[x86] matmulnbit x64 kernel for 8bits (#24491)
### Description
Add 8bits support for matmulnbits on x86
__AVX512 VNNI__
| M | N | K | 8-bit Time (ns) | 4-bit Time (ns) | Slow down (8-bit /
4-bit) |
|:-----:|:-------:|:-------:|:----------------:|:----------------:|:------------------------:|
| 1 | 4096 | 4096 | 34145 | 27723 | **1.23×** |
| 1 | 11008 | 4096 | 415285 | 68656 | **6.05×** |
| 1 | 4096 | 11008 | 407801 | 68061 | **5.99×** |
| 1 | 11008 | 11008 | 2674538 | 1003532 | **2.67×** |
| 4096 | 4096 | 4096 | 80338759 | 86321713 | **0.93×** |
| 4096 | 11008 | 4096 | 213421935 | 225245276 | **0.95×** |
| 4096 | 4096 | 11008 | 240164365 | 228966953 | **1.05×** |
| 4096 | 11008 | 11008 | 628352046 | 596738340 | **1.05×** |
__AVX512__
| M | N | K | 8-bit Time (ns) | 4-bit Time (ns) | Slow down (8-bit /
4-bit) |
|:-----:|:-------:|:-------:|:----------------:|:----------------:|:------------------------:|
| 1 | 4096 | 4096 | 53324 | 37882 | **1.41×** |
| 1 | 11008 | 4096 | 244560 | 103255 | **2.37×** |
| 1 | 4096 | 11008 | 435131 | 95734 | **4.55×** |
| 1 | 11008 | 11008 | 2790710 | 1075216 | **2.60×** |
| 4096 | 4096 | 4096 | 200629000 | 132841540 | **1.51×** |
| 4096 | 11008 | 4096 | 532141914 | 350613184 | **1.52×** |
| 4096 | 4096 | 11008 | 544011977 | 351679619 | **1.55×** |
| 4096 | 11008 | 11008 | 1421865147 | 925593210 | **1.54×** |
Token generation is bottlenecked at memory access. 8b model's 2x size is
major reason of token generation slow down.

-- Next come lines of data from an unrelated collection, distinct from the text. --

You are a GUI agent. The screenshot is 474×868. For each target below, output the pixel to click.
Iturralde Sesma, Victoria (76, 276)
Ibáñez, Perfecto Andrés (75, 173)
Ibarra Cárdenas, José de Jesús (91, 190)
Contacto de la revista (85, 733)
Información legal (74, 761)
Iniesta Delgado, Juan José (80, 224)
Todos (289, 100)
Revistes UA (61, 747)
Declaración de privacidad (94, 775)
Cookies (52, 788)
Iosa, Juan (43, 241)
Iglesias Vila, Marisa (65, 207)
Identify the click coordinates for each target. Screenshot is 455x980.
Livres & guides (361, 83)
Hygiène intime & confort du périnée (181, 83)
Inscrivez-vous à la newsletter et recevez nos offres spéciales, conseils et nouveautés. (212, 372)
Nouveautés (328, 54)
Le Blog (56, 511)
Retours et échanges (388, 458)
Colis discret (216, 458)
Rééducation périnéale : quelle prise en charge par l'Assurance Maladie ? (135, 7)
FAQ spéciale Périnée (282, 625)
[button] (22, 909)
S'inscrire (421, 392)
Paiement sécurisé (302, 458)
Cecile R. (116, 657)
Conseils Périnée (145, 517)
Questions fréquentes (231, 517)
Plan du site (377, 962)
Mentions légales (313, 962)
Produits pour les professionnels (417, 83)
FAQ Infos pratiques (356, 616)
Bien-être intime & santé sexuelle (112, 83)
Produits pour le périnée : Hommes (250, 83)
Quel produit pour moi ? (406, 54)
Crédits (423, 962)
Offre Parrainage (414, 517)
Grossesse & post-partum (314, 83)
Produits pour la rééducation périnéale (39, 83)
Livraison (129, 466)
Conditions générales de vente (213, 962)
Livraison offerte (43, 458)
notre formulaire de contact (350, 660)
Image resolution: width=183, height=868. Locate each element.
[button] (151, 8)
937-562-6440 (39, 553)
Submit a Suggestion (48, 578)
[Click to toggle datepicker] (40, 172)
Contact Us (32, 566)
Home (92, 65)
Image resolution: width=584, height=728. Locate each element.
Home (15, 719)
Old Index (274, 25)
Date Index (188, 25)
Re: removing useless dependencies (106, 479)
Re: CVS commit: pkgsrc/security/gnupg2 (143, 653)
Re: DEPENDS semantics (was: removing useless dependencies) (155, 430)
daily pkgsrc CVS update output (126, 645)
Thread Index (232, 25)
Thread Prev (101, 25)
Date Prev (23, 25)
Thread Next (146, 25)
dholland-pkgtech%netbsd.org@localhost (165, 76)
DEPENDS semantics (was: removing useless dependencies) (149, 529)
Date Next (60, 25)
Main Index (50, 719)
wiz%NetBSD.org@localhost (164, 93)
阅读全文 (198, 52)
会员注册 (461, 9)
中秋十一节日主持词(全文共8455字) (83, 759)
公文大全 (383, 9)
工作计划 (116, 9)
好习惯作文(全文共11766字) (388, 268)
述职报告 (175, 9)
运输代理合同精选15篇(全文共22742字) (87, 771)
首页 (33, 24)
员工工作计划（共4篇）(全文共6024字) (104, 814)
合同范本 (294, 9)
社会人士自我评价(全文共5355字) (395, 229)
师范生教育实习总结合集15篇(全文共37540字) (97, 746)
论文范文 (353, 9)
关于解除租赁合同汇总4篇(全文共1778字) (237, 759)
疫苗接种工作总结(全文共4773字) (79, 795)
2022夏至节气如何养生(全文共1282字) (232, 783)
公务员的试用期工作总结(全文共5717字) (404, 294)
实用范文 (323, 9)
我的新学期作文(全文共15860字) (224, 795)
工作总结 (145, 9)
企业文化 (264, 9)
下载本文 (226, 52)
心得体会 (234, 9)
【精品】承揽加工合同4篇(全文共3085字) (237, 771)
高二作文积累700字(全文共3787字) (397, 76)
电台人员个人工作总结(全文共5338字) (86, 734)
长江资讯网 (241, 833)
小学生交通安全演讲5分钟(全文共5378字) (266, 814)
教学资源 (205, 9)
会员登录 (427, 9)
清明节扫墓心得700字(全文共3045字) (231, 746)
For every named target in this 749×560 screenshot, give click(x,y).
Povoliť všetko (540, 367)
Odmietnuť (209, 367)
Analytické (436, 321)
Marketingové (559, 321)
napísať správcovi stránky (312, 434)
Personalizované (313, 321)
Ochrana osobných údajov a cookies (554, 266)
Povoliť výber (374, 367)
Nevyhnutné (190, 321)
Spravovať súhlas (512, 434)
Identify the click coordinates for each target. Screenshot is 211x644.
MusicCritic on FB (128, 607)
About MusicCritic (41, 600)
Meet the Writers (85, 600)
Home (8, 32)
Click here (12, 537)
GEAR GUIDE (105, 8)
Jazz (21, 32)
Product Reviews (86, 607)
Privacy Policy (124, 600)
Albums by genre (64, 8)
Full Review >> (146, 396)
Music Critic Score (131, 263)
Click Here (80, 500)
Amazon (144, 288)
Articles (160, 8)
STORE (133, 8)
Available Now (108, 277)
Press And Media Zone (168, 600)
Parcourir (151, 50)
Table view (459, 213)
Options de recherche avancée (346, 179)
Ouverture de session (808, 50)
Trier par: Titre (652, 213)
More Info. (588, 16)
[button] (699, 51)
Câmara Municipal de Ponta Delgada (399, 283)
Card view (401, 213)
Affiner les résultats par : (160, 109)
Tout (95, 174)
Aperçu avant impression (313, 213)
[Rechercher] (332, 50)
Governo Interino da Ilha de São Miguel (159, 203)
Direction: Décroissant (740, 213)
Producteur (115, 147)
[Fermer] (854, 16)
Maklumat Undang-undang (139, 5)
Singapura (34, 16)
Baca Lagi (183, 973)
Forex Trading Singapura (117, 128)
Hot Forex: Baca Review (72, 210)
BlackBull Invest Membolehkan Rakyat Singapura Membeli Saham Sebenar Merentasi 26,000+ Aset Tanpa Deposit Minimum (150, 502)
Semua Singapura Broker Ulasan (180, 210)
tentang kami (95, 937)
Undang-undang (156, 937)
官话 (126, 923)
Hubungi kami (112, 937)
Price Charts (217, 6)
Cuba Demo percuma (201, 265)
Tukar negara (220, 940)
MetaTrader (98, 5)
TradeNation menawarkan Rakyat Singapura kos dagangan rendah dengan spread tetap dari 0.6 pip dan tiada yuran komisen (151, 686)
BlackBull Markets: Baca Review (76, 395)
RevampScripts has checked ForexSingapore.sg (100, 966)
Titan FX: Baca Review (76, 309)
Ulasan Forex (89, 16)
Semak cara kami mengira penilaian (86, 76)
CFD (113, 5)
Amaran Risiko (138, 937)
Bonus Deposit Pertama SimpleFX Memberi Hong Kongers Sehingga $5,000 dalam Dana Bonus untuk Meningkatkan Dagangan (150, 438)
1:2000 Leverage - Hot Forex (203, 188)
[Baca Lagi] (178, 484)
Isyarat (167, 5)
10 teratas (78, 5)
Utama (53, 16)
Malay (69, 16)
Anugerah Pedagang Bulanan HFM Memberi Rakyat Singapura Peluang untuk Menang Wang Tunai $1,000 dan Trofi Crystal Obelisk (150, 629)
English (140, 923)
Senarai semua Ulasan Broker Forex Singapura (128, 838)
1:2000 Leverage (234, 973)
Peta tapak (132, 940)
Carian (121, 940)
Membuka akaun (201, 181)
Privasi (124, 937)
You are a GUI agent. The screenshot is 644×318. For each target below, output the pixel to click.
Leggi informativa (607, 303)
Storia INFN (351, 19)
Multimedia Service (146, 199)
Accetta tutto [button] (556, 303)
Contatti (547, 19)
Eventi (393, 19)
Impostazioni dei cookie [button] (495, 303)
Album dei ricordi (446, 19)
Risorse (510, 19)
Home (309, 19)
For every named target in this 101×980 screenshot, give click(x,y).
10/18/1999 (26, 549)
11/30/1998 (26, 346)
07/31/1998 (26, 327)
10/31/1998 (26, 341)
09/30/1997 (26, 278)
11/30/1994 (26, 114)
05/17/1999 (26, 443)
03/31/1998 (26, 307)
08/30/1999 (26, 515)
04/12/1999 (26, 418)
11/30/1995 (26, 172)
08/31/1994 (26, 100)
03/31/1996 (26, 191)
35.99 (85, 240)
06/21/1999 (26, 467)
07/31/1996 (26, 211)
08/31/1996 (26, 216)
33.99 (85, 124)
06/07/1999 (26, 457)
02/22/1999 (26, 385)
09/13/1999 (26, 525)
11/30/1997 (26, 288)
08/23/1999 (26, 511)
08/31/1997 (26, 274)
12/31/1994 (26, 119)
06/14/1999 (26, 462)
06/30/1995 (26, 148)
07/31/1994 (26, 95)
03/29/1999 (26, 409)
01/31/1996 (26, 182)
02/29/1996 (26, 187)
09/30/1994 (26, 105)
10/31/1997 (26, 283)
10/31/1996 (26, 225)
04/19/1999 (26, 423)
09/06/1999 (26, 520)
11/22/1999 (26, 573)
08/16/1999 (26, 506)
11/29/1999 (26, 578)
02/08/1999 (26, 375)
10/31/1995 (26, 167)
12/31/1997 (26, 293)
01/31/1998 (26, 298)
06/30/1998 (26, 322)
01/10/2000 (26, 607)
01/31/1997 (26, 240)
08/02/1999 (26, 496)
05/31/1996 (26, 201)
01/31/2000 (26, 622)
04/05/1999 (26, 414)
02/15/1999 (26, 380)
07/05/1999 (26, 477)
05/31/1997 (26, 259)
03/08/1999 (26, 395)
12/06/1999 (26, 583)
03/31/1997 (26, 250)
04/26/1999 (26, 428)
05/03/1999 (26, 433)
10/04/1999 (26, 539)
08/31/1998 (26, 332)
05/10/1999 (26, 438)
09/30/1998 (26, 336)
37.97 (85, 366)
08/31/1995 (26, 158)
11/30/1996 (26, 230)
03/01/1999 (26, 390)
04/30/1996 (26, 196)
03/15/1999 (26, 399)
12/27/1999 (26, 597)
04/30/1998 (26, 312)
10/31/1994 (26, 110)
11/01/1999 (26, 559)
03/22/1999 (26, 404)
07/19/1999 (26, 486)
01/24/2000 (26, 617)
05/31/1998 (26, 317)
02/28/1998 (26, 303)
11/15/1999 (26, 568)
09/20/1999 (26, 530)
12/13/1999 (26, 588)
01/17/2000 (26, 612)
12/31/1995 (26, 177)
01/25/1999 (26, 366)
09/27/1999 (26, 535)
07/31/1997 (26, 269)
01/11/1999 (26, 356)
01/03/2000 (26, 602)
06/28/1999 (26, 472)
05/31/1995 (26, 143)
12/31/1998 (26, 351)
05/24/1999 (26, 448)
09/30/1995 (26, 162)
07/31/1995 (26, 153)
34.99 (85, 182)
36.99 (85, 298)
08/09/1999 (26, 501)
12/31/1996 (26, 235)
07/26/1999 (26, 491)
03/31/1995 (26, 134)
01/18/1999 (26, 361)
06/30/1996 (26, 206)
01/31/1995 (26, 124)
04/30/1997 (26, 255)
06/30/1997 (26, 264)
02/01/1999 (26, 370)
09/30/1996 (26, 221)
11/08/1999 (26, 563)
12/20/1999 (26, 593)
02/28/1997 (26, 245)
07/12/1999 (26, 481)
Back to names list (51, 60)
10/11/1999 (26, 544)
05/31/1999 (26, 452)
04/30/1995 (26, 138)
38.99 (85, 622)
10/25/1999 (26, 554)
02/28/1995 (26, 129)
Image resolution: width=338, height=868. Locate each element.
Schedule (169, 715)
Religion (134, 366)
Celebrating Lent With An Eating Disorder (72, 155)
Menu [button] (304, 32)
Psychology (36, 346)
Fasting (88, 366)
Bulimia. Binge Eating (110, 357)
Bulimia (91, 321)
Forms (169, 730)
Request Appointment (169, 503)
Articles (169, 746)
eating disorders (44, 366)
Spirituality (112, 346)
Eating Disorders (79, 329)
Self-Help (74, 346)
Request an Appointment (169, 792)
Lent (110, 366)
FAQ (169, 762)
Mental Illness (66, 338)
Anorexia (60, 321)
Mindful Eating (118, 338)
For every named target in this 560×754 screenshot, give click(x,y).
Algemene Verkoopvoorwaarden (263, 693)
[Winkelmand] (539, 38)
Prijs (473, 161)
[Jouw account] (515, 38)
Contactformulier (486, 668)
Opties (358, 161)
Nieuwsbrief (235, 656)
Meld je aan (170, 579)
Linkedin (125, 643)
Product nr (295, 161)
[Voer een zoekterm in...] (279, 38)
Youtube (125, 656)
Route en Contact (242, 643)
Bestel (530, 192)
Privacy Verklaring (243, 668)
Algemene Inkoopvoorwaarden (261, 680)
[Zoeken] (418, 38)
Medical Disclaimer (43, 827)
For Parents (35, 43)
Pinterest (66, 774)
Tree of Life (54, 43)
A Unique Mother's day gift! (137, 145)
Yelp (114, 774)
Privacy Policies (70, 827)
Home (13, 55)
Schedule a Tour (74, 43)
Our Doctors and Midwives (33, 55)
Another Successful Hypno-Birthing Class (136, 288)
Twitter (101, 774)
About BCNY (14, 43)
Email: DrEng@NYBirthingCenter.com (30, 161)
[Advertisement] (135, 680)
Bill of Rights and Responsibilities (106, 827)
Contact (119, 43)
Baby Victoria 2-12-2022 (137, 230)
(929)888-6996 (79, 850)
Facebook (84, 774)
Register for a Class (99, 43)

For non-vnni platform, the i16 cannot fit in 4 i8. To avoid overflow
extra instructions are needed. This is the major reason of non-vnni slow
down.
### Motivation and Context
MatMul4Bits model has repetition issue. 6b model resolved this issue.